§ PASSAGE FOURNI:

3.10       Lorsqu'ils rendent une décision de retour, les tribunaux devraient avoir les moyens d'inclure dans leur décision des dispositions garantissant que la décision aboutisse à un retour effectif et immédiat de l'enfant.

3.11       Les Autorités centrales ou autres autorités compétentes devraient fournir des efforts pour assurer le suivi des décisions de retour et pour déterminer dans chaque cas si l'exécution a eu lieu ou non, ou si elle a été retardée. »

Voir < www.hcch.net >, sous les rubriques « Espace Enlèvement d'enfants » et « Réunions des Commissions spéciales sur le fonctionnement pratique de la Convention » puis « Conclusions et Recommandations ».

Afin de préparer la Cinquième Commission spéciale en novembre 2006, le Bureau permanent a élaboré un rapport sur « L'exécution des décisions fondées sur la Convention de La Haye de 1980 - Vers des principes de bonne pratique », Doc. prél. No 7 d'octobre 2006.

(Disponible sur le site de la Conférence à l'adresse suivante : < www.hcch.net >, sous les rubriques « Espace Enlèvement d'enfants » et « Réunions des Commissions spéciales sur le fonctionnement pratique de la Convention » puis « Documents préliminaires »).

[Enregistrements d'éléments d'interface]
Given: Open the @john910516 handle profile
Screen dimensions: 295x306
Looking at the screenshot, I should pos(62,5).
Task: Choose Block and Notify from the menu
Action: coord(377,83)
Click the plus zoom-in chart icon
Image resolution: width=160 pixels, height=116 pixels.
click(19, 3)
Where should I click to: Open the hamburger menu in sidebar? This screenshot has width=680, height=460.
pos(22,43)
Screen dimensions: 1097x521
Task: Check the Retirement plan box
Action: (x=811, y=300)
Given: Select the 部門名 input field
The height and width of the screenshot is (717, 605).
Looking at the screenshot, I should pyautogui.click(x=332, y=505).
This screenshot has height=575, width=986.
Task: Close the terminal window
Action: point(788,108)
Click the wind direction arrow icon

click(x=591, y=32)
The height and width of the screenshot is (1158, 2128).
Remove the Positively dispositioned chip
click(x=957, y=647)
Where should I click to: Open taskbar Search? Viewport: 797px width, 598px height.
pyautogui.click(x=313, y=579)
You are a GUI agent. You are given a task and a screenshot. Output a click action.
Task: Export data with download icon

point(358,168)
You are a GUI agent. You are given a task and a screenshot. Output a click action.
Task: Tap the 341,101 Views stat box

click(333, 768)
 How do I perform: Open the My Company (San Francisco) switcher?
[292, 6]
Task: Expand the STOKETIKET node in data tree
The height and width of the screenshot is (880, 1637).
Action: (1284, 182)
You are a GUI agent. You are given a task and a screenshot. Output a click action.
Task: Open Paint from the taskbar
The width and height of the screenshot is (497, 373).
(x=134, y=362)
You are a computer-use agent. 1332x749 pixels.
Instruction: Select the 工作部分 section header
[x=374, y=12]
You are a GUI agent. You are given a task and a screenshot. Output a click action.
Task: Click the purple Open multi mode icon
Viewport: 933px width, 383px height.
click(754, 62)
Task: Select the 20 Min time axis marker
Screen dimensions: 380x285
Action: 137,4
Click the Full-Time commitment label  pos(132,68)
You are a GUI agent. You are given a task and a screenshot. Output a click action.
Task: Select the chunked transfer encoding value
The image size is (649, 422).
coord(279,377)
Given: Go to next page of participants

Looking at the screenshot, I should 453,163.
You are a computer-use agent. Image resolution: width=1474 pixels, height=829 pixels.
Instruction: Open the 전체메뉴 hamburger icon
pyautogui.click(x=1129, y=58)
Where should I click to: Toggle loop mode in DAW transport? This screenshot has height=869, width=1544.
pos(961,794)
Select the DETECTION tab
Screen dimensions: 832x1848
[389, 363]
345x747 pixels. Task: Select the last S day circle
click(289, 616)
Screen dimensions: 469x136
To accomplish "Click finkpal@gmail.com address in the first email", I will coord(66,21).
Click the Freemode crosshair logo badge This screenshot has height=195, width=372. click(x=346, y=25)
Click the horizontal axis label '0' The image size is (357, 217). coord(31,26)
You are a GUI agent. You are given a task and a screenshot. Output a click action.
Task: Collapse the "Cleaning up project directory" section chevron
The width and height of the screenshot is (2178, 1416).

§ CONSIGNE DONNÉE: D'après le passage fourni, qui a élaboré le rapport destiné à préparer la Cinquième Commission spéciale de novembre 2006 ?

§ RÉPONSE À L'EXERCICE: Le Bureau permanent.